アルカリ性の土を好みますので、畑の土などを利用する場合は、事前に苦土石灰を混ぜておくのも有効です。



日常管理

◆水やり
地植えの場合は、根付くまではしっかり水分を与えますが、その後は必要ありません

鉢植えの場合は、土の表面がやや乾いたらしっかりとあげてください。


◆剪定(摘芯)
草丈が20cm程度になったら摘芯を行います。(摘芯とは先端の芽を摘み取ることです。)

この摘芯をしっかり行うことで脇芽が増え、結果的に収穫量を増やすことができます。


◆肥料
元肥入りの用土を使った場合、しばらくは肥料を入れる必要はありませんが、生育期は1ヶ月に1〜2回程度液体肥料を与えると生育が衰えません。


◆病害虫
栽培環境によって、アブラムシやハダニなどの虫が発生することがあります。
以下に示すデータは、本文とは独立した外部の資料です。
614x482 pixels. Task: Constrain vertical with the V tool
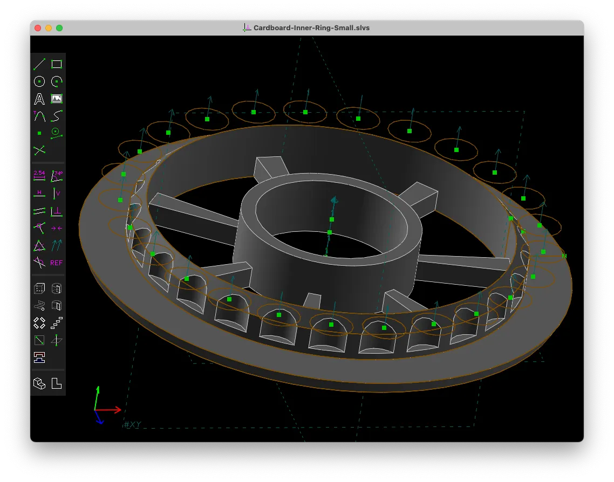[57, 193]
日々チェックして発見したら早めに駆除します。

害虫の予防や駆除については、下記のページで詳しく解説しておりますので参考になさってください。



収穫

植え付けから1ヶ月程度経ち、株が大きくなったら葉を摘み取って収穫します。

草丈が伸び切る前(40cm前後)に随時収穫していくことで、長い期間楽しむことができます。

上手に新芽を伸ばしつつ、シーズン中にできるだけたくさん収穫できるようトライしてみてください!



最後に

今回は、家庭に一株あるだけで役立つ万能ハーブ「シソ」についてご紹介しました。

シソは、昔から日本人の食生活に欠かせない存在として愛されてきたハーブです。その上、育て方も簡単で、鉢植えでも気軽に栽培できます。普段からシソをよく使う方は、ぜひプチ自給生活を楽しんでみてはいかがでしょうか?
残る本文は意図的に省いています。